Tâches à réaliser:
1. Répondez aux questions suivantes sur l'extrait consacré à la détention des mineurs avant jugement.
(a) Quelle situation sert souvent à justifier l'enfermement en commun des mineurs avec des majeurs ?
(b) Qui se montre souvent réticent à l'exercice de mesures éducatives pendant la détention ?
(c) À qui le mineur peut-il être remis au titre d'une mesure moins contraignante ?
2. Poursuivez l'extrait consacré à la détention des mineurs avant jugement à partir de sa dernière phrase.

Extrait du texte:

- - -

753°. La troisième modalité concerne le lieu dans lequel est accomplie la détention avant jugement. S’il est précisé, comme cela apparaît évidemment souhaitable, que celle-ci doit être exécutée dans des établissements distincts de ceux où sont détenus des majeurs, la réalité est parfois bien différente. La promiscuité peut aller jusqu’à l’enfermement en commun avec des majeurs. Qu’il soit permis à votre rapporteur de suggérer que cette solution, souvent justifiée par la surpopulation carcérale, soit fermement condamnée dans nos résolutions finales.

76Il arrive, heureusement, que la détention soit exercée dans des établissements distincts, réservés aux mineurs et bénéficiant d’un personnel spécialisé. La détention peut être accompagnée, dans ce cas, de mesures éducatives qui permettent d’anticiper sur la mise en œuvre d’un traitement, avant même la décision définitive. Pour souhaitable qu’elle soit, cette solution se heurte souvent à la réticence des services éducatifs qui considèrent comme incompatible l’exercice de mesures éducatives dans un cadre aussi contraignant.

7738. En raison des graves inconvénients que présente la détention avant jugement, il arrive que la loi édicte des mesures alternatives, telles que le placement placement dans une institution spécialisée, dite « ouverte », au sein de laquelle le mineur est soumis à un traitement éducatif, et au cours duquel pourront être accomplies les investigations ordonnées par le juge.

78D’autres mesures moins contraignantes peuvent être ordonnées. Ce sera, par exemple, la remise à un agent de probation, qui accompagnera le mineur, et, au besoin, sa famille pendant la durée de la procédure, au prononcé de différentes obligations : ne pas fréquenter certains lieux, se soumettre à un traitement médical ou une cure de désintoxication en cas d’usage de stupéfiants, suivre une formation professionnelle, etc…

79Là encore, le prononcé de ces mesures doit être entouré de garanties procédurales et de l’assistance d’un défenseur.

- - -

Données enregistrées:
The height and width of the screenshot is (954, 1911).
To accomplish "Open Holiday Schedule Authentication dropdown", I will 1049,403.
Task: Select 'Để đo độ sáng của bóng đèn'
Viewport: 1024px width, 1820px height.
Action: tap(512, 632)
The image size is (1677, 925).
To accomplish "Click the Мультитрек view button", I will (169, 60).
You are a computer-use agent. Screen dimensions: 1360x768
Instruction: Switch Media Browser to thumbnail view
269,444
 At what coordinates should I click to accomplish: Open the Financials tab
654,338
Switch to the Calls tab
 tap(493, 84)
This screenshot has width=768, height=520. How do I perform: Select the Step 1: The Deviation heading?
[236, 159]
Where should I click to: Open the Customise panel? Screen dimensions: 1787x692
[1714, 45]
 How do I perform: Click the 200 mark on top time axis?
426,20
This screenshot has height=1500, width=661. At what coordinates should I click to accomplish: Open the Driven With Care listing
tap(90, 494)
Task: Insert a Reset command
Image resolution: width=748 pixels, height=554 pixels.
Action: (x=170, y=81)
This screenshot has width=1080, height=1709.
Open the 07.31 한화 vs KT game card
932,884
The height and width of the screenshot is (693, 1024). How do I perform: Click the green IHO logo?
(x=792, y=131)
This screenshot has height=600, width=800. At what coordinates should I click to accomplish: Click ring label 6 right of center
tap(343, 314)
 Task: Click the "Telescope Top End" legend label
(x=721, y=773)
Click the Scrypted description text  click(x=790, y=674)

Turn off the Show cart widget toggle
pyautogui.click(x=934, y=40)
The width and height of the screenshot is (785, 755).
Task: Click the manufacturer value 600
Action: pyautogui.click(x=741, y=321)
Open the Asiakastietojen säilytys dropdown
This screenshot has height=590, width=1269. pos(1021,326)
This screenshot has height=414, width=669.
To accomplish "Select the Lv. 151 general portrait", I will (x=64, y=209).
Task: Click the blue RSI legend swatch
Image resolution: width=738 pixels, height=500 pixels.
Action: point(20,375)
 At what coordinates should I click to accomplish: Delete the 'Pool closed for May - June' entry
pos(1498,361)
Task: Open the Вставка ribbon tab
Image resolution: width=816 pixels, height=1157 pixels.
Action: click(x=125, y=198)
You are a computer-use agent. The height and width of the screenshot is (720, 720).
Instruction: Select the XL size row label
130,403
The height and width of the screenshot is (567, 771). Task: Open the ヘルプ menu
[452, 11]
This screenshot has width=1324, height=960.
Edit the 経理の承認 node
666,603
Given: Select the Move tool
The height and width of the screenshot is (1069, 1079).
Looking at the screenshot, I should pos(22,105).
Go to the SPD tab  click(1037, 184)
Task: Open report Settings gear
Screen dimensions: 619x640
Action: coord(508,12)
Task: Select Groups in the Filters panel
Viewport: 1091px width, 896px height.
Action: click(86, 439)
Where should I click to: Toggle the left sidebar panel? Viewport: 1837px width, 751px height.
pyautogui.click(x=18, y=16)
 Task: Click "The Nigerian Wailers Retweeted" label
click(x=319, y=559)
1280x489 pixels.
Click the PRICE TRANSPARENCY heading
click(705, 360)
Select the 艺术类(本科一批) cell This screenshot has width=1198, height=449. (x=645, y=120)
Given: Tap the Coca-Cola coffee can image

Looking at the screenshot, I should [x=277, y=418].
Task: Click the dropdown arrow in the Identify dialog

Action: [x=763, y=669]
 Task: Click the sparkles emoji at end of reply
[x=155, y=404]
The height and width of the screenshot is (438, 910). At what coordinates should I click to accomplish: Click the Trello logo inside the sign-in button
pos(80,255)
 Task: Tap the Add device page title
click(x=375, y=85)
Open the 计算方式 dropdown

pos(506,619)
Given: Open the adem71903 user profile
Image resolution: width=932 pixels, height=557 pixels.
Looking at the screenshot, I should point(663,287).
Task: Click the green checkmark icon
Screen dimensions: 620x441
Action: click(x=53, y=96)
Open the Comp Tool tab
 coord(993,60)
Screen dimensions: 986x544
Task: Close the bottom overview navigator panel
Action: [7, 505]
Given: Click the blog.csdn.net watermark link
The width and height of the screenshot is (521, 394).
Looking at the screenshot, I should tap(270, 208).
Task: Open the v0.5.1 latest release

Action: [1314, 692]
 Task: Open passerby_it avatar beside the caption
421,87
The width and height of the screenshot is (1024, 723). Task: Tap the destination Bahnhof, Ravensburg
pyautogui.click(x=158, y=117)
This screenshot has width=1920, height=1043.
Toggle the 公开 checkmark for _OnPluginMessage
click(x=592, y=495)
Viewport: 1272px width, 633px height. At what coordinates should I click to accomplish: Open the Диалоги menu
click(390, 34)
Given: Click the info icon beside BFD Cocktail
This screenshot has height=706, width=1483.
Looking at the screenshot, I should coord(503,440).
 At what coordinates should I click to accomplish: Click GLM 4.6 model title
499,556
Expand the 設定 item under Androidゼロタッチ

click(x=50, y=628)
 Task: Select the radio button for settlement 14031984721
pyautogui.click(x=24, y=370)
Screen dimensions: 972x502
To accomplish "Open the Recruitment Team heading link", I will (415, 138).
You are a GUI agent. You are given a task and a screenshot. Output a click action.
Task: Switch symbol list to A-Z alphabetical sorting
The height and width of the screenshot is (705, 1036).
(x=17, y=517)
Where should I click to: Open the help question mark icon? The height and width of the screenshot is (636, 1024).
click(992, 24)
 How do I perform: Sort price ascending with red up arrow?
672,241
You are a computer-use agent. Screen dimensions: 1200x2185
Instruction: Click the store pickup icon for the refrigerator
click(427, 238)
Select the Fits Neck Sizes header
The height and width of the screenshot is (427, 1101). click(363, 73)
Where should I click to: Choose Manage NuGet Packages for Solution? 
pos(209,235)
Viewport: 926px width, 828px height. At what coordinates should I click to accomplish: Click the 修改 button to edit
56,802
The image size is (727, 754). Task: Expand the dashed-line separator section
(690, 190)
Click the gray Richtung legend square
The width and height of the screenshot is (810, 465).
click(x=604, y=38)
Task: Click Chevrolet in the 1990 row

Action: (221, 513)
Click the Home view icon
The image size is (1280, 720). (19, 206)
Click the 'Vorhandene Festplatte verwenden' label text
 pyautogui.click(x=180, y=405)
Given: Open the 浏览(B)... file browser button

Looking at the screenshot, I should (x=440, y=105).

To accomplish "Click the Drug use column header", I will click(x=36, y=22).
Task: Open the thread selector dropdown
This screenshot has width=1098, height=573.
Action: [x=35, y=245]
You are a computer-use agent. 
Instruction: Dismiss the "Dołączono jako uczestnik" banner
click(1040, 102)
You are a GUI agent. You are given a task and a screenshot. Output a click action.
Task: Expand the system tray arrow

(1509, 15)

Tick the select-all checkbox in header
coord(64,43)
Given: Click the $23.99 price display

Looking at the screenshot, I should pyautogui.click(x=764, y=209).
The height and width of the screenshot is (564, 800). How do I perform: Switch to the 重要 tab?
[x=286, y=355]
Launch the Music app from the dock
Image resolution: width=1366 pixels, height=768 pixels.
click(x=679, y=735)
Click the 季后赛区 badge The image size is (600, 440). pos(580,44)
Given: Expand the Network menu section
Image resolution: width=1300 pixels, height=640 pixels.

- - -

Réponses par tâche:
1.
(a) La surpopulation carcérale.
(b) Les services éducatifs.
(c) À un agent de probation.

2.
B. Les sanctions et mesures prononcées après jugement sur le fond

1) Les conditions communes

8039. Une fois intervenue la décision sur la responsabilité (ou l’irresponsabilité) du mineur dans les conditions ci-dessus examinées  [31], il incombe à la juridiction de statuer sur la sanction ou sur les autres types de mesures applicables. Avant même d’examiner les unes et les autres, il importe de rappeler diverses conditions communes qui doivent entourer leur prononcé.

8140. Sans doute n’est-il pas inutile de rappeler une fois encore la nécessité de respecter rigoureusement en la matière, au même titre que pour les majeurs, le principe de légalité, non seulement pour la détermination de l’existence du « fait qualifié infraction », condition préalable nécessaire à la décision sur la responsabilité, mais encore le principe de légalité des sanctions et des autres mesures applicables. Le choix de la nature de celles-ci ne peut être laissé à l’appréciation personnelle du juge. Il en va de même de la légalité du jugement. Celui-ci doit intervenir dans les formes et dans le respect des droits du mineur, de sa famille et, le cas échéant, de la ou des victimes. Nullum crimen, nulla poena, nullum judicium sine lege demeurent des principes cardinaux qui doivent s’appliquer sans exception à la justice des mineurs.

8241. A ce stade de la procédure, il faut une fois de plus rappeler la nécessité de faire précéder le prononcé de toute décision sur le fond, des investigations susceptibles d’éclairer la juridiction sur la personnalité du mineur, de manière à pouvoir évaluer correctement les conséquences de la décision prise quant à la peine ou les mesures éducatives. Ces investigations devront être d’autant plus approfondies que la sanction encourue est grave. Pour les mesures éducatives, l’avis d’un service éducatif compétent devrait être obligatoire, le juge conservant, comme il se doit, sa liberté de décision.

8342. Déjà mentionnée à plusieurs reprises, à propos de tel ou tel moment de la procédure, la nécessité d’un débat contradictoire est à l’évidence tout autant nécessaire au moment du prononcé de la peine, mais également du prononcé de toute autre mesure contraignante ou revêtant un caractère éducatif. Seul un débat de cette nature est susceptible d’assurer la prise en considération de l’intérêt du mineur, qui doit demeurer l’objectif final de la décision.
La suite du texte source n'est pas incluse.